Davji Atellah, secretary general of the Kenya Medical Practitioners, Pharmacists and Dentists Union (KMPDU), said that health services had come to a near standstill due to a lack of medical personnel, equipment and medical supplies, after the union went on strike in mid-March.
“We have been giving minimal service during the period of the strike, including in critical care and emergency units in public hospitals, but that is now in jeopardy unless the government sits and talks with the doctors,” Atellah said.
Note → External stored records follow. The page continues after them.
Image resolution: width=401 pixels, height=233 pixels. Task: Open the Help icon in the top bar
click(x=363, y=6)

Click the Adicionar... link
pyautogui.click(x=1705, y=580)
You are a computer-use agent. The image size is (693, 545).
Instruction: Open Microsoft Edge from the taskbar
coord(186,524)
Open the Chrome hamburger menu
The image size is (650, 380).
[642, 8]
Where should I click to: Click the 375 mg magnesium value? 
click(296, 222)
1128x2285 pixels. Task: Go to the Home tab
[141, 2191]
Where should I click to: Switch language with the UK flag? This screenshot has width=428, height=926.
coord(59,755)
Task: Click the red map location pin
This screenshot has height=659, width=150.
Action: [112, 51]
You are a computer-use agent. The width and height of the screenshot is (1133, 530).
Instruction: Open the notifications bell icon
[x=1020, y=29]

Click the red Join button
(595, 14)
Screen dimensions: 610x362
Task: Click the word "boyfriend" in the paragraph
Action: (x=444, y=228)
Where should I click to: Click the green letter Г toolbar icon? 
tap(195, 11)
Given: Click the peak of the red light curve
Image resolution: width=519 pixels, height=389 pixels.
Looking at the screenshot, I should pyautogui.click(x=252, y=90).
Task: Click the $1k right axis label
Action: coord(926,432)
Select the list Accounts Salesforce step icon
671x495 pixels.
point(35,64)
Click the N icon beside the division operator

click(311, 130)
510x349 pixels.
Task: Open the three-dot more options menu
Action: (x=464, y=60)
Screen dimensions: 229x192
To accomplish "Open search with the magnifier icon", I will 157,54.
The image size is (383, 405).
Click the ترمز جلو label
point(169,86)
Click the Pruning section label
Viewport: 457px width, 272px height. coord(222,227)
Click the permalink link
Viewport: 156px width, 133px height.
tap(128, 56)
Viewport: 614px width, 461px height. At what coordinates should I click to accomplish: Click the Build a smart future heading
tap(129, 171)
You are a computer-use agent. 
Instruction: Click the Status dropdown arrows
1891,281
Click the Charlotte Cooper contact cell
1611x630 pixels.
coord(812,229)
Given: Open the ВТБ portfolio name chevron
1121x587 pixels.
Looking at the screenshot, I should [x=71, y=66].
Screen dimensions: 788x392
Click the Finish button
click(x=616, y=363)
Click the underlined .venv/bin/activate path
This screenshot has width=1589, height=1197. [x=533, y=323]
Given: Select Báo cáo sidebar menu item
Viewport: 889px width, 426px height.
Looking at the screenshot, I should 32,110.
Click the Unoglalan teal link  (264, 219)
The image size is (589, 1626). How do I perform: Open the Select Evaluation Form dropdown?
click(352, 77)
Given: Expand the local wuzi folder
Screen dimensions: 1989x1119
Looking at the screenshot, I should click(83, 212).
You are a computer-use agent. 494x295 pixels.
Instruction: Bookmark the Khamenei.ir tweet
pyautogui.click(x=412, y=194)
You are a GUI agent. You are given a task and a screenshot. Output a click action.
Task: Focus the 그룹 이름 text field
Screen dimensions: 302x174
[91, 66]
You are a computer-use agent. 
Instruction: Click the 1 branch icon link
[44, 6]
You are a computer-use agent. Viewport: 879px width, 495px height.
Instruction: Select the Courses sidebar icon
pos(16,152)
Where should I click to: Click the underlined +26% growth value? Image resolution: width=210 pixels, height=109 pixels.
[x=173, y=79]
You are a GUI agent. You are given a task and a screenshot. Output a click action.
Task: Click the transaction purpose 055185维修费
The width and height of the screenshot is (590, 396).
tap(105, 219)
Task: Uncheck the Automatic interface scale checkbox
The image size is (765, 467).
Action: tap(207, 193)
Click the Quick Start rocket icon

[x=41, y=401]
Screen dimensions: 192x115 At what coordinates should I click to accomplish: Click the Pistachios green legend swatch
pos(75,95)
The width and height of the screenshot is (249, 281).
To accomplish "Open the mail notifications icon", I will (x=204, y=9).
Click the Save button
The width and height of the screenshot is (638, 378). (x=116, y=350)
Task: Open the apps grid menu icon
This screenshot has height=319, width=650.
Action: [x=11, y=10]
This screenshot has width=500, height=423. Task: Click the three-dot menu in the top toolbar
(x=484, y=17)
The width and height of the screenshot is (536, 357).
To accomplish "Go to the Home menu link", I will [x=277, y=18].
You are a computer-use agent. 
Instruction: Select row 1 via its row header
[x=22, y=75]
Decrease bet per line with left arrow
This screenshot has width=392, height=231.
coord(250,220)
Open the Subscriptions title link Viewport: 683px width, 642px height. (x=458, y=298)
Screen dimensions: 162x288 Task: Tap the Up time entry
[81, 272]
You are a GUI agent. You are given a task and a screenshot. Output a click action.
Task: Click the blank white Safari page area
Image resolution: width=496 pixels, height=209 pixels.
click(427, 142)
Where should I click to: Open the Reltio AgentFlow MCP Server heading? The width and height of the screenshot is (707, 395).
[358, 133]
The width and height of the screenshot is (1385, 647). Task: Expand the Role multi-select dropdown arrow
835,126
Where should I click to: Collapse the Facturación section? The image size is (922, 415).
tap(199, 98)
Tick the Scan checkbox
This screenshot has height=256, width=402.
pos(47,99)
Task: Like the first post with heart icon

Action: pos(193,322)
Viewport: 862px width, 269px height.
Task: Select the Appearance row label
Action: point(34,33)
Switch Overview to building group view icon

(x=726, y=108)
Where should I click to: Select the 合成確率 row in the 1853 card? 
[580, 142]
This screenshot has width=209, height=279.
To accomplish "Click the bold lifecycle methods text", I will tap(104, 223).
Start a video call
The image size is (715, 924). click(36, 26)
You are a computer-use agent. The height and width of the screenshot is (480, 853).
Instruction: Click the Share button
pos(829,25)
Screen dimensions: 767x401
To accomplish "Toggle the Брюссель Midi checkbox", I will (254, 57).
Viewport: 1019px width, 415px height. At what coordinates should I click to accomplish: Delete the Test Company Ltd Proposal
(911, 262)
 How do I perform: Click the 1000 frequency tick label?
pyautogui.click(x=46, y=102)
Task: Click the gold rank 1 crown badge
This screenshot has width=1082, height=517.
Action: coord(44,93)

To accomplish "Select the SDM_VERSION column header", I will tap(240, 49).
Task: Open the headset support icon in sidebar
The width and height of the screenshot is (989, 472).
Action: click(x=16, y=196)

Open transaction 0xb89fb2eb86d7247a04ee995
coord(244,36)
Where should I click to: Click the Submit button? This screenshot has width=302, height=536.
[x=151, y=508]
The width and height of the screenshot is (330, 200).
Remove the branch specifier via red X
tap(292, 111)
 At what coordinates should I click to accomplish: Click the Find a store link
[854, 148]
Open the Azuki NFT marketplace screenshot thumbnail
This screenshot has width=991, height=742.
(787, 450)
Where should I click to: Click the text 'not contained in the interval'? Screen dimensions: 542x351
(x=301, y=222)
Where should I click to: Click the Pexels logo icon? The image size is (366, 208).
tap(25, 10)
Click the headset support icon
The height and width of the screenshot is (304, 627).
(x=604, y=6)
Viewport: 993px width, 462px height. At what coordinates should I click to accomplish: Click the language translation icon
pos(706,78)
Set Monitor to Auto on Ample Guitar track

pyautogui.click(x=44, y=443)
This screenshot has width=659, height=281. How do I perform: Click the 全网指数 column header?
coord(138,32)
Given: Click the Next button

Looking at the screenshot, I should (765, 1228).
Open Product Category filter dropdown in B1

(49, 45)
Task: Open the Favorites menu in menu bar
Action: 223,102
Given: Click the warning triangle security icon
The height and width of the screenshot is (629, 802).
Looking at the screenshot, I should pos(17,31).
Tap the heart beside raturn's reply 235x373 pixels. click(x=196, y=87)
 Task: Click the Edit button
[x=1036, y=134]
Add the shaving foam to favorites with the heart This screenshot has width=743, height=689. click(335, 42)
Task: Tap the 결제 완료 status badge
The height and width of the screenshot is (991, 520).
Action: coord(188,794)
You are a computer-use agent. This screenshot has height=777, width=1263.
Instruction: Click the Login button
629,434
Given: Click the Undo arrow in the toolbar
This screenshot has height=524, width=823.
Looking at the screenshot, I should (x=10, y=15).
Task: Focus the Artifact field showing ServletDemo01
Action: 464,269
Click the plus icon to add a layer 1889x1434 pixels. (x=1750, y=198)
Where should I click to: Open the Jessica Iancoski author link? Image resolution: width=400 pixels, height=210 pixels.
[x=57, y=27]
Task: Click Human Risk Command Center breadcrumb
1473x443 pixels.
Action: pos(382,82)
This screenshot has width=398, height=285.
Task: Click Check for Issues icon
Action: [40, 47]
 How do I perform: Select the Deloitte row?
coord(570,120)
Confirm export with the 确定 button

He warned that non-emergency but essential services such as immunisation and maternal and child health could grind to a halt in many facilities.
The KMPDU, which represents over 7,000 members, is demanding the implementation of an agreement signed in 2017 to improve pay and conditions and recruit more doctors.
With talks so far failing to resolve the dispute, many patients, especially the poor, are left waiting for treatment.
Moses Othim had an accident last year and needs physiotherapy twice a week at the Kenyatta National Hospital, in Nairobi.
“I have made several trips to Kenyatta but got no services,” he told SciDev.Net.
“You go there and sit and wait. No one attends to you and no one tells you anything.
“It’s like we now go to hospital to die.”